DATA SECTION START
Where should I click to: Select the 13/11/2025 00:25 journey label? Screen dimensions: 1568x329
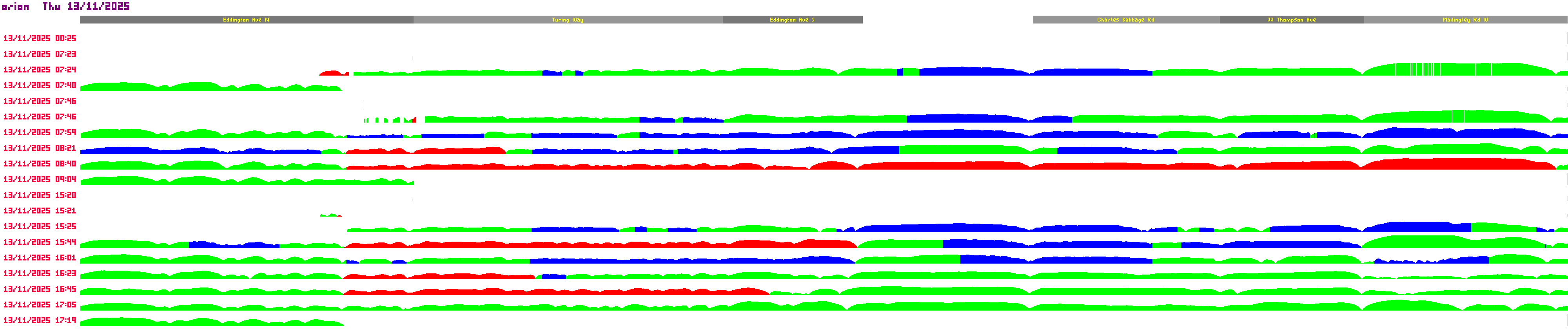point(40,38)
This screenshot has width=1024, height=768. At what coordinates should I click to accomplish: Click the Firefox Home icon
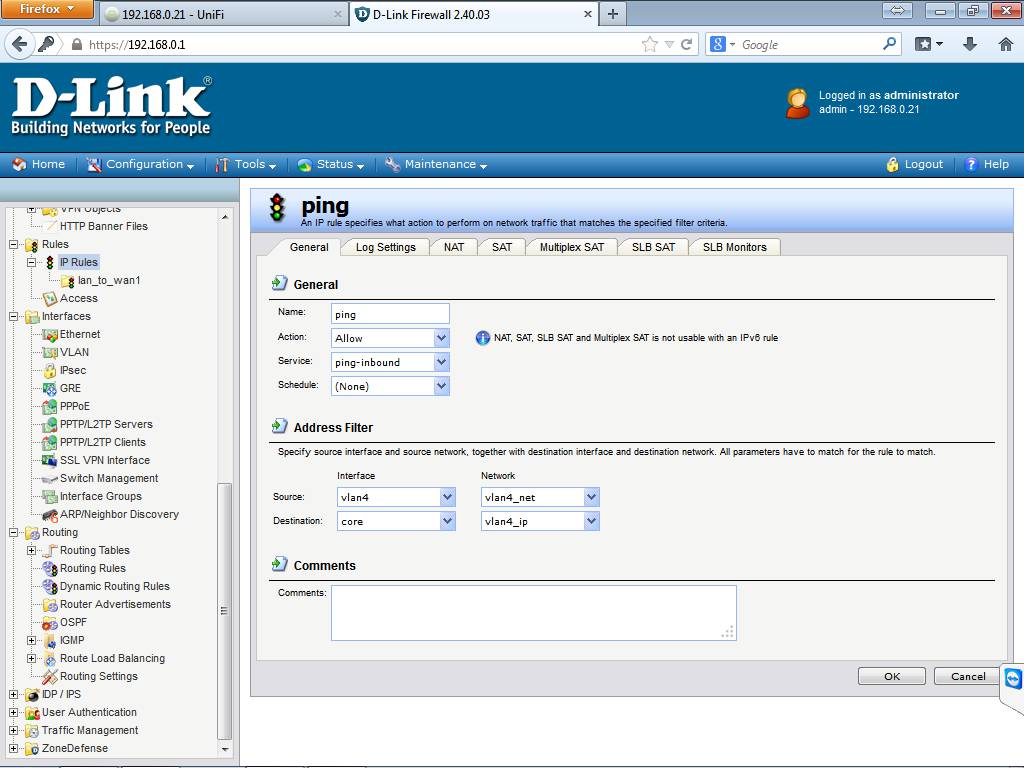[1005, 44]
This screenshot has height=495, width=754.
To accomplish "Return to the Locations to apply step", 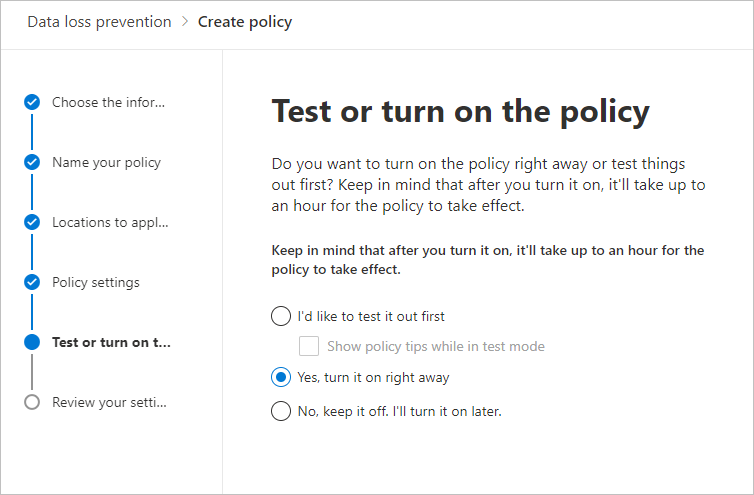I will click(x=109, y=222).
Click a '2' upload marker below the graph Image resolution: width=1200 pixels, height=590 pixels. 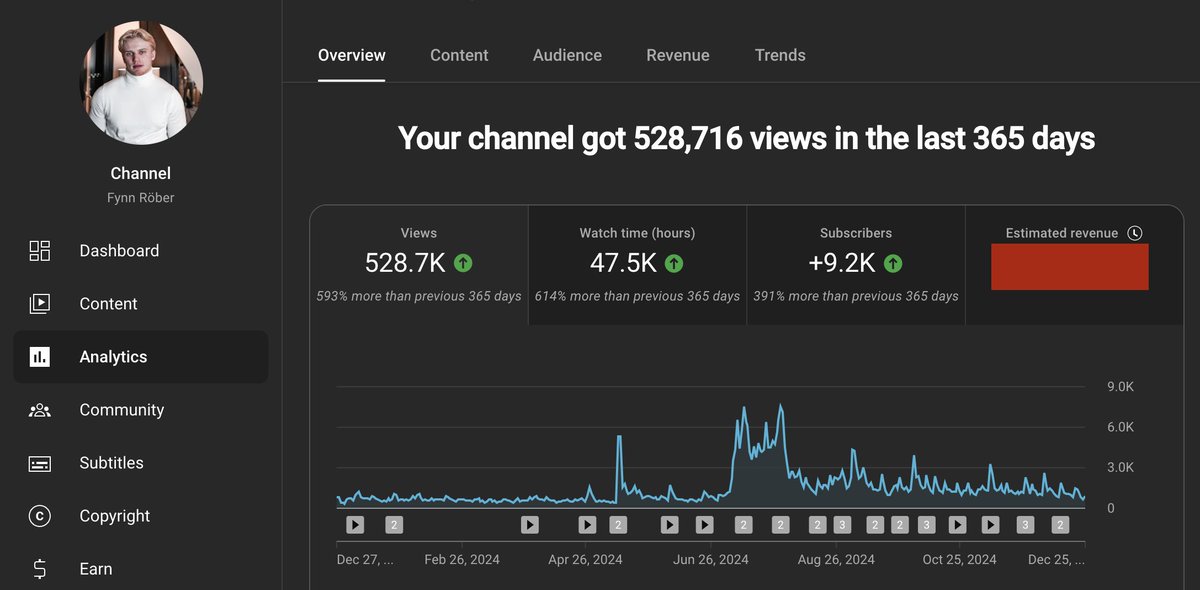point(394,524)
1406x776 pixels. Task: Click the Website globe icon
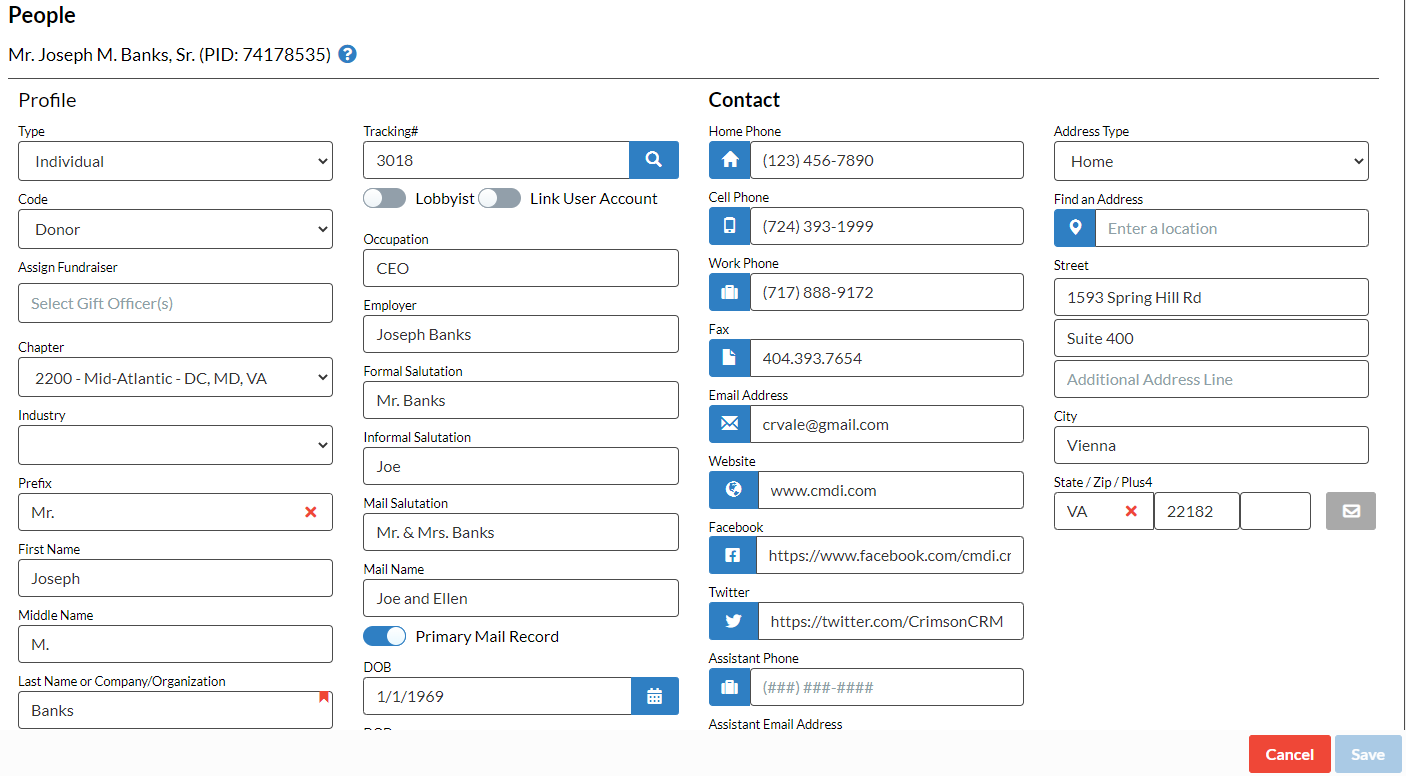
DATA SECTION END
**EXERCISE OBJECTIVE**
Restate word for word only the lines from where the entries begin through the one with "This screenshot has height=495, width=754."; omit the pictures.

**WRITTEN ANSWER**
Where should I click to: Select the 13/11/2025 00:25 journey label? Screen dimensions: 1568x329
point(40,38)
This screenshot has width=1024, height=768. At what coordinates should I click to accomplish: Click the Firefox Home icon
[1005, 44]
This screenshot has height=495, width=754.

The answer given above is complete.